== ASSIGNMENT ==
Go through the data below. List every line that holds the word "Server".

►

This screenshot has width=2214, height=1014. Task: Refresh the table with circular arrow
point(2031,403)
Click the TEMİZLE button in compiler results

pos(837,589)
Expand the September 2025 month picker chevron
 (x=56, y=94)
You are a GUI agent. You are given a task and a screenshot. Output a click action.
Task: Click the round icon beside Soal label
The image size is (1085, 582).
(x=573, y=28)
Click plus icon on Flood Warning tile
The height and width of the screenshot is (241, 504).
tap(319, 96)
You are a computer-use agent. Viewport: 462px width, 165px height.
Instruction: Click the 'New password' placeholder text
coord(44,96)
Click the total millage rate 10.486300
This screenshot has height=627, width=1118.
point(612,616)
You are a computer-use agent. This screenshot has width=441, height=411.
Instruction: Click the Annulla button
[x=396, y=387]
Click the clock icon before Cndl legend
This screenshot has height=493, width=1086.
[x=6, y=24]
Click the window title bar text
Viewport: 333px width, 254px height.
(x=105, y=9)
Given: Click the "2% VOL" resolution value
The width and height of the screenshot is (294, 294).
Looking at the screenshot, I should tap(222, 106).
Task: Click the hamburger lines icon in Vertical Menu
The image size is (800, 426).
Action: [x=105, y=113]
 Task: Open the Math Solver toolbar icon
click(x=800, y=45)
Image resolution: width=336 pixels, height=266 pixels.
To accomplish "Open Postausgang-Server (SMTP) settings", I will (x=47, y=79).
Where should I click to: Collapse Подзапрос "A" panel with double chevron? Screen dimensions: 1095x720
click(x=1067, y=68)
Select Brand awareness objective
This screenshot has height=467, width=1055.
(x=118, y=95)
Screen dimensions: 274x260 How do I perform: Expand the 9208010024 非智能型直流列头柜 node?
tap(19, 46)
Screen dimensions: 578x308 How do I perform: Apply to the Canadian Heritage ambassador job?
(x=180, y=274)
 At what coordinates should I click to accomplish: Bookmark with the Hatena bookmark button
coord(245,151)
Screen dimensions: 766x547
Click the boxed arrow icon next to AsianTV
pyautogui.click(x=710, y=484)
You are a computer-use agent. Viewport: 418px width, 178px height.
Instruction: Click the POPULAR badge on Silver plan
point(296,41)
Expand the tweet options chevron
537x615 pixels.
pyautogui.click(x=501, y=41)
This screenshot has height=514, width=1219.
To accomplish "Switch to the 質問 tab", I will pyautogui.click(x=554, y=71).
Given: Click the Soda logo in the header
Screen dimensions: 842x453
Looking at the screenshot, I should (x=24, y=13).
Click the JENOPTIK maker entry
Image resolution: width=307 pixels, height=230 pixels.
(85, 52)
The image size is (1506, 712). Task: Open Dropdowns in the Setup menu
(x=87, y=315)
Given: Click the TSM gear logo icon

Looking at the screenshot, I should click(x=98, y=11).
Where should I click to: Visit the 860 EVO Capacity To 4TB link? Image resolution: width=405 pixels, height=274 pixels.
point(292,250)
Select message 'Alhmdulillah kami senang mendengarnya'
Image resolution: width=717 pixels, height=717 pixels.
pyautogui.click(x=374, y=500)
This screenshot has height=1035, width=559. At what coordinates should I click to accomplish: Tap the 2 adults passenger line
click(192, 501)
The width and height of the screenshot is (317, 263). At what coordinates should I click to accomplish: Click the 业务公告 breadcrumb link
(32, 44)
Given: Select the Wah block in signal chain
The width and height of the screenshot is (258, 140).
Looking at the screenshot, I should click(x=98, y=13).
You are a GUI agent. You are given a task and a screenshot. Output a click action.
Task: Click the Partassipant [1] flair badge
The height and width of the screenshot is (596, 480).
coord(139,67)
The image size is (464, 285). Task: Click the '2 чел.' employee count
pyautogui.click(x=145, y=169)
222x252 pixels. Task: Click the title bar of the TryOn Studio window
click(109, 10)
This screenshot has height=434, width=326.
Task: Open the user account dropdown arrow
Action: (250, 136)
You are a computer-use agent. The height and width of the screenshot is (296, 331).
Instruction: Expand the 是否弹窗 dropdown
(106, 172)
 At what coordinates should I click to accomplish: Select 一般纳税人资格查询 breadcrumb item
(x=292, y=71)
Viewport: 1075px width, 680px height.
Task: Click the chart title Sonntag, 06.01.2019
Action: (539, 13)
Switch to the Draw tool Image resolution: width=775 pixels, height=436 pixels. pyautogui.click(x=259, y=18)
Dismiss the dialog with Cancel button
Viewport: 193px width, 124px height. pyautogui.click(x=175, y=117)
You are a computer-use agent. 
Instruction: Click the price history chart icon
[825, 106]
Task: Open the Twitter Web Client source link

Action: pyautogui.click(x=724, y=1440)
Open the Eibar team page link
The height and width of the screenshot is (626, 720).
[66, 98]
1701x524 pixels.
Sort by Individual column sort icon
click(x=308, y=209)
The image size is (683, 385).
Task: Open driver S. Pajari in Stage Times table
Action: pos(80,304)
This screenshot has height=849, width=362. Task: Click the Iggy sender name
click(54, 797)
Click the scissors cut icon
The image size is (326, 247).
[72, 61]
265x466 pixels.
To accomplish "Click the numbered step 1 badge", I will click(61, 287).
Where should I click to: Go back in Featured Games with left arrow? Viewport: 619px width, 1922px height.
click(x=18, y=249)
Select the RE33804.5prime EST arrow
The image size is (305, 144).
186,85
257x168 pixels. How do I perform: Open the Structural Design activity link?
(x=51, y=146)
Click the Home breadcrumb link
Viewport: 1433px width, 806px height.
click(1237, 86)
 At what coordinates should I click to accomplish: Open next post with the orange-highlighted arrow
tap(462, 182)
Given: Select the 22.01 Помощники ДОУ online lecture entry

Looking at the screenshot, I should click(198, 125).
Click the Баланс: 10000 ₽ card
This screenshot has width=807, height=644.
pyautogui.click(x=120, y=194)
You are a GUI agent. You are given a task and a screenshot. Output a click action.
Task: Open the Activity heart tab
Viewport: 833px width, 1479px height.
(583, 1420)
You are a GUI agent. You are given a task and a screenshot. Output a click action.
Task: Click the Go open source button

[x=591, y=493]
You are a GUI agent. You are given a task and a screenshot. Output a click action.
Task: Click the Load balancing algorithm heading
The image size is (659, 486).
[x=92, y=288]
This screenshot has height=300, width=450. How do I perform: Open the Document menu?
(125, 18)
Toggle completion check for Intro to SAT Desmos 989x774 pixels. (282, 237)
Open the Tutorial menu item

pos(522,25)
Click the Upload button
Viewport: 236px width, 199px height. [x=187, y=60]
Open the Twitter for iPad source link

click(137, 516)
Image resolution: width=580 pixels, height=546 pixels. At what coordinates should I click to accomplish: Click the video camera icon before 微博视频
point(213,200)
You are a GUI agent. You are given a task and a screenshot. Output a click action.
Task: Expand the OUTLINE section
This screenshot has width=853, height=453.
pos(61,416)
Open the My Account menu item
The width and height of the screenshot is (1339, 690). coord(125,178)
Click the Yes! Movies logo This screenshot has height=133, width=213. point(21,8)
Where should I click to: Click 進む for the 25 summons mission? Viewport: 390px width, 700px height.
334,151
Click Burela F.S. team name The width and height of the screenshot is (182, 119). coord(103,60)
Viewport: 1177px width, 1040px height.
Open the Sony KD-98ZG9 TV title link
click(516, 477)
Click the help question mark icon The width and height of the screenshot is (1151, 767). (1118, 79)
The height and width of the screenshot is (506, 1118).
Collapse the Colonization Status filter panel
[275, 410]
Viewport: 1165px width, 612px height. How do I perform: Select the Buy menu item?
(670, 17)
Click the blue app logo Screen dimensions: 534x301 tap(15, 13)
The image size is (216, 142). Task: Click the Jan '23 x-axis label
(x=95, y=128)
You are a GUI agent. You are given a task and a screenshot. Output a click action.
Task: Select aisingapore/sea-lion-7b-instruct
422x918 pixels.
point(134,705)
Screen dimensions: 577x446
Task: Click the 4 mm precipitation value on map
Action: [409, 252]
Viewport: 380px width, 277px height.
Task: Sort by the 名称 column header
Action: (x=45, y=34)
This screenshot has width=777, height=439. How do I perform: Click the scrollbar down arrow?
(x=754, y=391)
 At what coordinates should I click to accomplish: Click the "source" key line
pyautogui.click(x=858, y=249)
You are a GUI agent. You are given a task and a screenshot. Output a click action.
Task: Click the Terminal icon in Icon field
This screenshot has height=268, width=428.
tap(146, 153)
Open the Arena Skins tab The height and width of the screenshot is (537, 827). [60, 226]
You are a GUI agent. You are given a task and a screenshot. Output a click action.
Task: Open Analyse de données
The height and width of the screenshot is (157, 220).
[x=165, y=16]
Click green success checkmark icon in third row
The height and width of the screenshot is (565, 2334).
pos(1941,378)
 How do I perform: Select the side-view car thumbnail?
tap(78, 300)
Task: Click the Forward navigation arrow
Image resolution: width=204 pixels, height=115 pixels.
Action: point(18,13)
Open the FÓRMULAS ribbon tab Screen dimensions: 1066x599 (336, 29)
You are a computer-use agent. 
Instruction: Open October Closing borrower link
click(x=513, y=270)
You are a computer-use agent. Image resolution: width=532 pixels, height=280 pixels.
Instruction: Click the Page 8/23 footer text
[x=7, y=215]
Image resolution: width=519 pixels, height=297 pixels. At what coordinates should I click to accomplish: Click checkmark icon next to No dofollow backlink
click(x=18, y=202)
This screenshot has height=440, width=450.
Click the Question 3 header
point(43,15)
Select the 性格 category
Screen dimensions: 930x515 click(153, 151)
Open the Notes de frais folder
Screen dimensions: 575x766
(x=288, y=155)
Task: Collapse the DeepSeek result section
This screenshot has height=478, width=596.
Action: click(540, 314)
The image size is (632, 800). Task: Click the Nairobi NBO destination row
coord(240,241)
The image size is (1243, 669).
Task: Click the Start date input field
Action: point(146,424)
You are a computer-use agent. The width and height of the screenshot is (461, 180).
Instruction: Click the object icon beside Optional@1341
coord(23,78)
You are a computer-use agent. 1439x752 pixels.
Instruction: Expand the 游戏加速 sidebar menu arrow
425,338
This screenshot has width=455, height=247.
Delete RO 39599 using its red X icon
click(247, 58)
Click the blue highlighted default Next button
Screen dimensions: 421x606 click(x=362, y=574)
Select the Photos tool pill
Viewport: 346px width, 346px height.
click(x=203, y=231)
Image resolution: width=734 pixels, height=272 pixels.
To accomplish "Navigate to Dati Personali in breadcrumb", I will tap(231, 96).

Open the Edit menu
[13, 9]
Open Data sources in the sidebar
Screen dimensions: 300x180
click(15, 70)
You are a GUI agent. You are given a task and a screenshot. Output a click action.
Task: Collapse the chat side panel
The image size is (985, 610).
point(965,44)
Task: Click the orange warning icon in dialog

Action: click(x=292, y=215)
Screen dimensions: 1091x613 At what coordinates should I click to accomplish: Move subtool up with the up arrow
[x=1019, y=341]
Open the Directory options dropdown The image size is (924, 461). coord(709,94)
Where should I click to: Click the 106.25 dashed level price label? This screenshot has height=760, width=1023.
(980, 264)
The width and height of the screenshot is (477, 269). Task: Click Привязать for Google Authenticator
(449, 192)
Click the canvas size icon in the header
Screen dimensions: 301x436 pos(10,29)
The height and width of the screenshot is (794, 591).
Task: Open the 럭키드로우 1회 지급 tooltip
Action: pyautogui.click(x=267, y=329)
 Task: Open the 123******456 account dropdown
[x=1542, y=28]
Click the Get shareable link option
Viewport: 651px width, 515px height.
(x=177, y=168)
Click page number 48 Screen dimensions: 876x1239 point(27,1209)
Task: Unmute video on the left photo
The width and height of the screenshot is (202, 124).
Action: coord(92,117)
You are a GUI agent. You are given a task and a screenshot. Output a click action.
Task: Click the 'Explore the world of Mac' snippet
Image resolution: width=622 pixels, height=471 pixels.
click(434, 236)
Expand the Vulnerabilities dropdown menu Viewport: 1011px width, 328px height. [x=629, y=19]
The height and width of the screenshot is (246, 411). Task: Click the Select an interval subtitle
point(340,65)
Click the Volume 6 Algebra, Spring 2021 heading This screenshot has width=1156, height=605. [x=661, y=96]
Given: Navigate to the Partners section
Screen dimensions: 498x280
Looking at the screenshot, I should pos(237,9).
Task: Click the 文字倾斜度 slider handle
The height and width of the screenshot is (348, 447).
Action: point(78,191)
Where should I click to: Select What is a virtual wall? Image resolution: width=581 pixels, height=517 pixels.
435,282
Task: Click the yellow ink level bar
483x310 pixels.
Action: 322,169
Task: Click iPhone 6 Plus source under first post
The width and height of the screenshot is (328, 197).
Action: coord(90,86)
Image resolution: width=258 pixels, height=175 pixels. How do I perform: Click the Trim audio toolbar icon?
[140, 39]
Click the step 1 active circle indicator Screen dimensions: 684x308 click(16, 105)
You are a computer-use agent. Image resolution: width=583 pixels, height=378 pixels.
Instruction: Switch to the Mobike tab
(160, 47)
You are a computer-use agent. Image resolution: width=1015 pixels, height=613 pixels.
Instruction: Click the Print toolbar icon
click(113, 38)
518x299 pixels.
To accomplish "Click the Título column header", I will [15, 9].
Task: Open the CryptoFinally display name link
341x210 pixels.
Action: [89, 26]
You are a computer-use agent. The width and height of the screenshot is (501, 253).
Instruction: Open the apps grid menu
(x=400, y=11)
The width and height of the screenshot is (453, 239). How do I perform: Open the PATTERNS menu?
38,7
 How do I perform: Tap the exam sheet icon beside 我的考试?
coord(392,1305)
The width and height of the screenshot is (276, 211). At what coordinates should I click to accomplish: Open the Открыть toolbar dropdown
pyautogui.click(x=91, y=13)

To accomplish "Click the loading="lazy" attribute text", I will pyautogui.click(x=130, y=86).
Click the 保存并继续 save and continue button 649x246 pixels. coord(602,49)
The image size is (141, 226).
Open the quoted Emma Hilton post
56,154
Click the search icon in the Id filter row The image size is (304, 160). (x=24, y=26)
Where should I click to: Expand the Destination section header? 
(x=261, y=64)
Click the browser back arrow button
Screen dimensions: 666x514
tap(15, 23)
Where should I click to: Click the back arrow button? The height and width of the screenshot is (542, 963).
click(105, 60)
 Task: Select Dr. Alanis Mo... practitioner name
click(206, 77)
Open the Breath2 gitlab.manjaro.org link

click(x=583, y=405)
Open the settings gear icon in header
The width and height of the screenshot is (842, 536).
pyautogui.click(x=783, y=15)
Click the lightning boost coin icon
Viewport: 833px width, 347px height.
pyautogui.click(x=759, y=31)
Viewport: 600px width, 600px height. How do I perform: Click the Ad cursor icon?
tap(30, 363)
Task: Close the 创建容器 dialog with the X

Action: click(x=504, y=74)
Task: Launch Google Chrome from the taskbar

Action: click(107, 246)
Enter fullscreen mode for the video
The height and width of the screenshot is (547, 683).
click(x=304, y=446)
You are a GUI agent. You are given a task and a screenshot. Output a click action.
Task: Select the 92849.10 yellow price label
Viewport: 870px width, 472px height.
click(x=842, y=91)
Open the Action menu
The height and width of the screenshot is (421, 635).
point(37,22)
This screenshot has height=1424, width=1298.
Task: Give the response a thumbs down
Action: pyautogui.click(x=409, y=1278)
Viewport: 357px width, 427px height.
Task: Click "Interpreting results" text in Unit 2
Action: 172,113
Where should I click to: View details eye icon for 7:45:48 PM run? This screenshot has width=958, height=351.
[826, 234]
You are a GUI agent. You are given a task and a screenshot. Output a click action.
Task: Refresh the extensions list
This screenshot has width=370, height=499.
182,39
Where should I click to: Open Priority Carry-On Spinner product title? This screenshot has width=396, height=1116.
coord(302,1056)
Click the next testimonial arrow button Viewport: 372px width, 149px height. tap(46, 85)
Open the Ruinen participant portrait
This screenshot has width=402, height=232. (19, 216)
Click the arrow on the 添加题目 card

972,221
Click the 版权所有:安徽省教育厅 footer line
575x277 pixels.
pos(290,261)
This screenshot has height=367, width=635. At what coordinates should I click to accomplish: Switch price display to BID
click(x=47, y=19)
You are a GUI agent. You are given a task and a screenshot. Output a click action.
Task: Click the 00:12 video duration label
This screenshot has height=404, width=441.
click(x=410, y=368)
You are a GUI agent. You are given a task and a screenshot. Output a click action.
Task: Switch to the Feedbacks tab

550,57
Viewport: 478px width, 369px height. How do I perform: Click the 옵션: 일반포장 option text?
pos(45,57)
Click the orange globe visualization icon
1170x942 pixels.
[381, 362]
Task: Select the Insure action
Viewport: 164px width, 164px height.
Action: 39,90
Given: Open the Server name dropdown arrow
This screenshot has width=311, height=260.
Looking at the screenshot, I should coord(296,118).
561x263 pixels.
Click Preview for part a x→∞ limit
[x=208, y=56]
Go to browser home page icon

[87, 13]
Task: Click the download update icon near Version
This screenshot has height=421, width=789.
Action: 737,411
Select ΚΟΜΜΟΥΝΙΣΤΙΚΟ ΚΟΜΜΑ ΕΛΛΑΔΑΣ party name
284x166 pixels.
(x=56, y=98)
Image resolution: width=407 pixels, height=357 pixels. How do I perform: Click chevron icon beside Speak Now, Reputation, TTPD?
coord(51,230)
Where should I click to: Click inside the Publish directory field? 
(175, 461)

◄

== RESPONSE TO THE TASK ==
To accomplish "Open Postausgang-Server (SMTP) settings", I will (x=47, y=79).
Given: Open the Server name dropdown arrow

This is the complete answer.